A abordagem em termos de rastreio nos vários países da Europa tem critérios variáveis, desde um rastreio universal até um rastreio seletivo, como em Portugal, considerando uma combinação de fatores de risco e critérios clínicos de instabilidade3. Não há consenso em relação aos timings adequados para o rastreio, contudo é aconselhado que o rastreio imagiológico seja realizado até às seis semanas, pois a laxidão ligamentar fisiológica pelo estrogénio materno desaparece nessa altura3.
As guidelines britânicas sugerem realização de rastreio apenas na presença de história familiar de DDA e apresentação pélvica durante o terceiro trimestre da gravidez10. É realizado rastreio nos casos de gravidez gemelar apenas no contexto supracitado19.
Em relação às limitações do nosso estudo, o facto de se tratar de um estudo retrospetivo em que os dados utilizados foram recolhidos manualmente através da revisão de processos clínicos de doentes, cujos registos nem sempre estavam completos e que, são seguidos por médicos diferentes, pode ter impacto nos dados apresentados.
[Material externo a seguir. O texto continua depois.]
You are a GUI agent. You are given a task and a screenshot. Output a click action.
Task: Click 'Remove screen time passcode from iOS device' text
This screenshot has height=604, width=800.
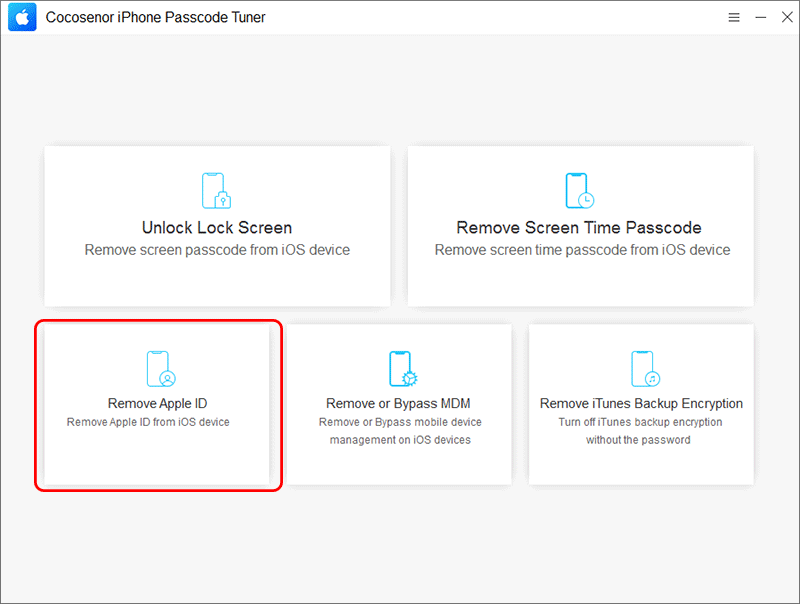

Além disso, estavam frequentemente omissas dos registos clínicos informações relativas ao grau de DDA e à localização das pregas assimétricas, o que impediu uma avaliação mais detalhada destes aspetos. Estava fora do âmbito do estudo a avaliação específica das primeiras consultas, da adequação da referenciação, do método imagiológico de diagnóstico utilizado e do tratamento instituído.
Os nossos resultados traduzem uma realidade local, muito embora referentes a uma consulta diferenciada e com elevado volume de referenciação. A otimização dos critérios de rastreio poderá ser pertinente para incluir novos dados, como nomear de forma mais clara os sinais de instabilidade da anca, especificar a localização da assimetria das pregas e eliminar alguns critérios que isoladamente se têm mostrado menos importantes. Em relação aos fatores de risco, a literatura não é consensual pelo que são necessários mais estudos para estabelecer a adequação da sua inclusão ou não.